Выпишите из приведенного ниже текста о «Гоголь-Центре» фрагмент от слов «Живые души: монологи» до слов «которого больше нет.» включительно, без каких-либо изменений.

## Документ:
»»

Живые души: актеры, драматурги и режиссеры — о «Гоголь-Центре»
Живые души: монологи актеров, драматургов и режиссеров о «Гоголь-центре»
29 июня Алексея Аграновича сняли с поста художественного руководителя «Гоголь-Центра». После этого Кирилл Серебренников написал в своем телеграм-канале, что «Гоголь-Центр» закрыт, имея в виду, конечно, не само здание, а явление. «Правила жизни» попросили актеров, режиссеров, сценаристов и друзей театра поделиться воспоминаниями, чтобы запечатлеть момент — счастливые люди в лучшем театре страны, которого больше нет.
Светомузыкальный витраж в музее КГТУ
Филипп Авдеев
актер
Студентами мы мечтали о театре, мечтали сохраниться и не разлететься в разные стороны, как это обычно происходит с курсами. Кирилл Семенович давал понять, что это возможно, что он не просто так собрал нас, но об отдельном театре речь не шла долго. После выпуска, когда мы работали на «Платформе» как «7-я студия», Кирилл Семёнович собрал нас и сказал, что у нас появится здание и возможность создать новый театр. Не помню, что я тогда чувствовал, но помню, что все понимали, что заслужили это. Мы работали как волы, не спали, помогали и с монтажом, и с реквизитом, были не только артистами, но и участниками всех процессов, занимались декорациями, костюмами, помогали со светом. «Гоголь-Центр» стал естественным продолжением этих трудов.
В «Гоголь-Центре» что ни год, то качели: и 12 премьер в сезон, и безумные мастер-классы, и страшные события с Кириллом, и смена худрука. Не было ни одного спокойного года. Вы спрашиваете, какой момент я бы повторил, а я бы повторил каждый спектакль. Самые яркие впечатления связаны с выпуском спектаклей, репетициями, тем, как мы лабораторными методами создавали новое и экспериментировали. Мы всегда находились в процессе развития и каждый раз начинали репетиционный процесс с поиска новых качеств внутри себя.

««

## Исходные данные:

»»

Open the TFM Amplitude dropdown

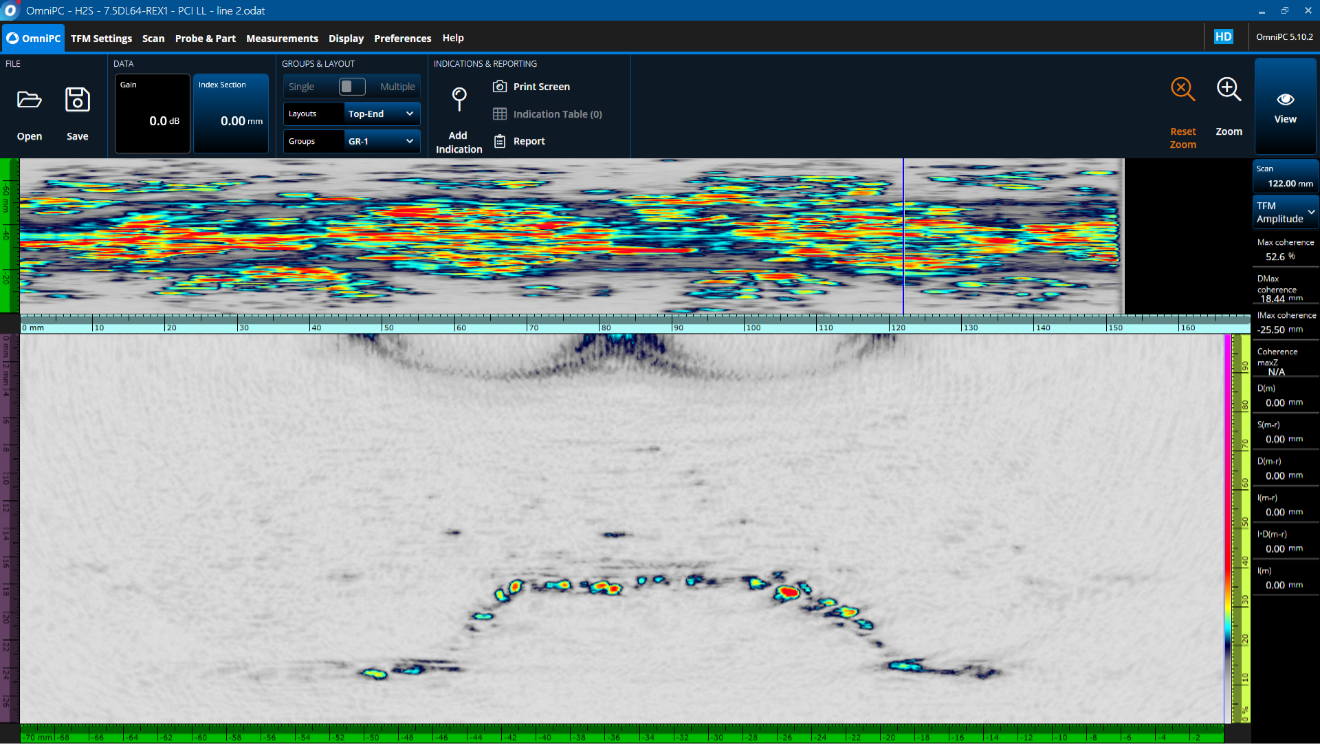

««

## Письменный ответ:
Живые души: монологи актеров, драматургов и режиссеров о «Гоголь-центре»
29 июня Алексея Аграновича сняли с поста художественного руководителя «Гоголь-Центра». После этого Кирилл Серебренников написал в своем телеграм-канале, что «Гоголь-Центр» закрыт, имея в виду, конечно, не само здание, а явление. «Правила жизни» попросили актеров, режиссеров, сценаристов и друзей театра поделиться воспоминаниями, чтобы запечатлеть момент — счастливые люди в лучшем театре страны, которого больше нет.